For the domestic registered plans, the investments conform to the Statement of Investment Policy and Objectives of the Air
Canada Pension Funds as amended during 2012. The investment return objective of the Fund is to achieve a total annualized
rate of return that exceeds by a minimum of 1.0% before investment fees on average over the long term (i.e. 10 years) the
total annualized return that could have been earned by passively managing the Liability Benchmark. The Liability Benchmark,
which is referenced to widely used Canadian fixed income performance benchmarks (DEX), is composed of a mix of the DEX
Universe Provincial Bond Index, DEX Long Term Provincial Bond Index and DEX Real Return Bond Index that closely matches
the characteristics of the pension liabilities.
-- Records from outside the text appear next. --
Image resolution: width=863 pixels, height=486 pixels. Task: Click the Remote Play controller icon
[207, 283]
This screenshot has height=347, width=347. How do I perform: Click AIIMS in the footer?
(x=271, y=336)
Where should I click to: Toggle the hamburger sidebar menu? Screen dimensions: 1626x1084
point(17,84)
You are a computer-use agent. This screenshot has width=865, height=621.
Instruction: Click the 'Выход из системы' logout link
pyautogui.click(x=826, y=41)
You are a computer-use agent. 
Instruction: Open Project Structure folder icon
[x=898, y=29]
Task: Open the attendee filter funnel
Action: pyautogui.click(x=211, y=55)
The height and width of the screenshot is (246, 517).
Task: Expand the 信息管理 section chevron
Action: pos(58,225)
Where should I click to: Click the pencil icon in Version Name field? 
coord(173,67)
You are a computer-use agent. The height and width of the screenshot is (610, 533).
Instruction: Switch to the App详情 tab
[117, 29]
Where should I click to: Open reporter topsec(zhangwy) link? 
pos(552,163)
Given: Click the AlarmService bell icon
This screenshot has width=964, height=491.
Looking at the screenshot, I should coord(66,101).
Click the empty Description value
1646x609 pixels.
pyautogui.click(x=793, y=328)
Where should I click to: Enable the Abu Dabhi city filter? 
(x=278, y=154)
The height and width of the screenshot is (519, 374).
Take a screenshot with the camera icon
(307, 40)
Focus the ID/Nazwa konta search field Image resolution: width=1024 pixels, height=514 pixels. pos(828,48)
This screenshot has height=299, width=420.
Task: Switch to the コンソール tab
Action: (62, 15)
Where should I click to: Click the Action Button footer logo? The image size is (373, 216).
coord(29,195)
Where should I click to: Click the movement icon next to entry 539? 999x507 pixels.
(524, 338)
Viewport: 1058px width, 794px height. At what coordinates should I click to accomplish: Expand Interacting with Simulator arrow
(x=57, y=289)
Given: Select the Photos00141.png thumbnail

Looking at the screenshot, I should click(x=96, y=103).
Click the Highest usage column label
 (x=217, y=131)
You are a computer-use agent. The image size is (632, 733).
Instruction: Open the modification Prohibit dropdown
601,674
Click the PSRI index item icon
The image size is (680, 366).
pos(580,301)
In addition to the broad asset allocation, as summarized in the asset allocation section above, the following policies apply to
individual asset classes:
Non-matched assets are mainly equities, and are required to be diversified among industries and economic sectors.
Foreign equities can comprise 25% to 39% of the total market value of the Master Trust Fund. Limitations are placed on
the overall allocation to any individual security. Investments in alternative investments are allowed up to 15% of the
total market value of the Master Trust Fund.
Matched assets are mainly Canadian bonds, oriented toward long term investment grade securities rated "BBB" or higher.
With the exception of Government of Canada securities or a province thereof, in which the plan may invest the entire
fixed income allocation, these investments are required to be diversified among individual securities and sectors.
Derivatives are permitted provided that they are used for hedging a particular risk (including interest rate risk related to
pension liabilities) or to create exposures to given markets and currencies and that counterparties have a minimum credit
rating of “A”. As of December 31, 2012, a 15% derivative exposure to matched assets is in place to hedge interest rate risk
related to pension liabilities.
Similar investment policies are established for the international pension plans sponsored by Air Canada.
The trusts for the supplemental plans are invested 50% in indexed equity investments, in accordance with their investment
policies, with the remaining 50% held by the Canada Revenue Agency as a refundable tax, in accordance with tax legislation.
Air Canada's expected long-term rate of return on assets assumption is selected based on the facts and circumstances that
exist as of the measurement date, and the specific portfolio mix of plan assets. Management reviewed anticipated future long-
term performance of individual asset categories and considered the asset allocation strategy adopted by Air Canada, including
the longer duration in its bond portfolio in comparison to other pension plans. These factors are used to determine the
average rate of expected return on the funds invested to provide for the pension plan benefits. While the review considers
recent fund performance and historical returns, the assumption is primarily a long-term, prospective rate.